The Mujahideen plight was serious and we were suddenly faced with a new problem—the absence of drinking water. The intensity of Soviet shelling was so great, that the chemical residue from the explosions had contaminated the streams. Some of us thought that the Soviets had poisoned the water since one glass of water would choke you up and make you very ill. We had to use snow for drinking water, but the snow was also affected by the chemicals. Our supplies were cut off and food was scarce, but our major problem was thirst. People were suffering from dehydration, but they could not use the local water. We had not made arrangements to haul water into the area since local water had always been adequate for our needs. The roads were blocked so trucks could not enter the area. We had some mules that we could use in some of the area, but we carried in most of our supplies by Mujahideen porters.
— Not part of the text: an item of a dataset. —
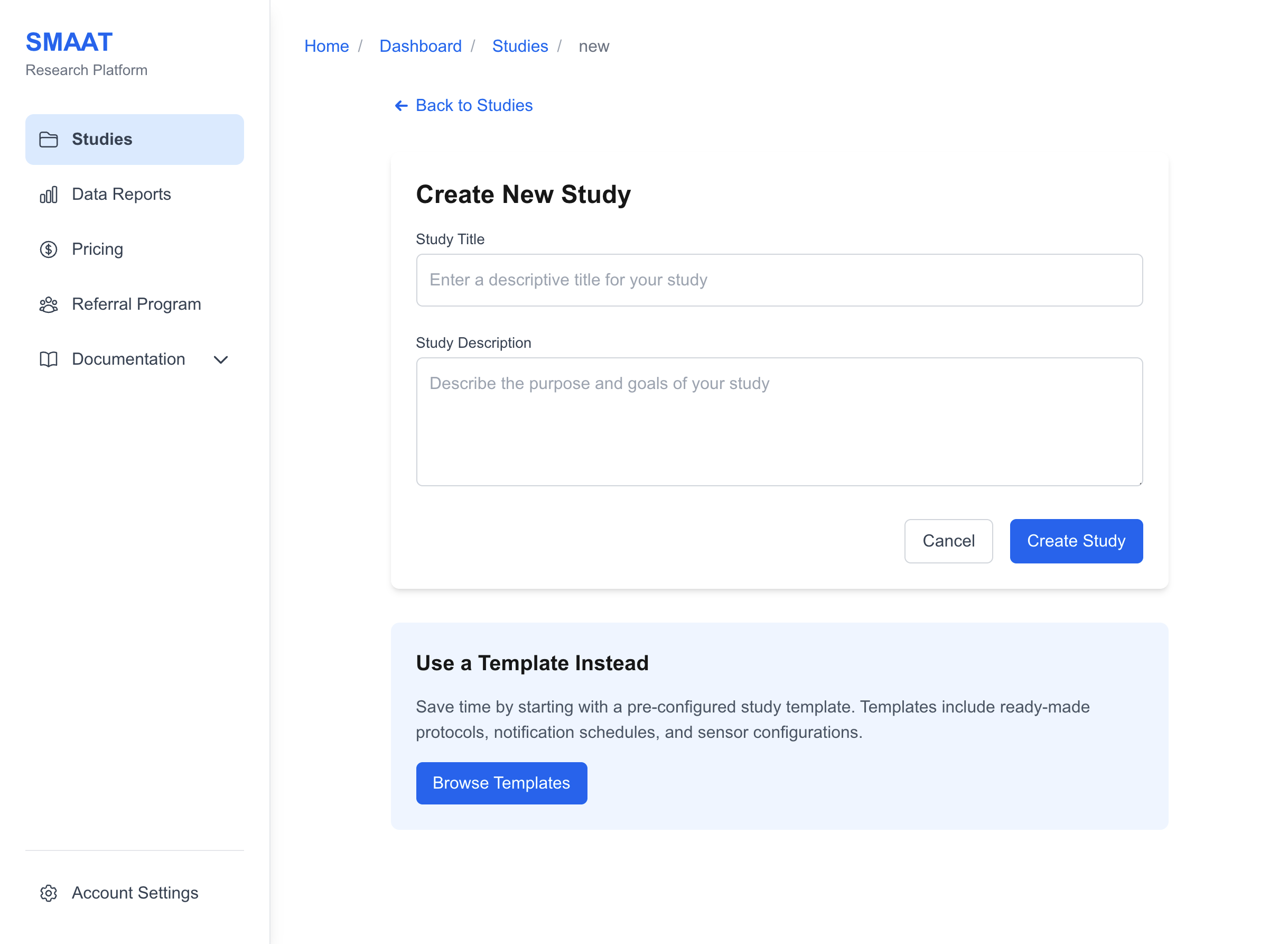The width and height of the screenshot is (1288, 944).
Task: Navigate to Dashboard via breadcrumb
Action: pyautogui.click(x=421, y=45)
The Soviets continued their move south. They preceded their movement by air assault landings to seize high ground on both sides of the road. Their columns would then advance under the protection of these picketing forces. As the Soviets moved forward, they left security OPs behind to secure their lines of communication. The Soviets reached Lakatega and the columns from Satakandow and Saroti linked up. After that, it was smoother for them. The Soviets/DRA left a security detachment at Lakatega and advanced on Khowst. At the same time, a DRA detachment from the 25th Infantry division moved. west out of Khowst to link up with the approaching column. After the force secured the road to Khowst, they began moving supply columns along the road to resupply the beleaguered city.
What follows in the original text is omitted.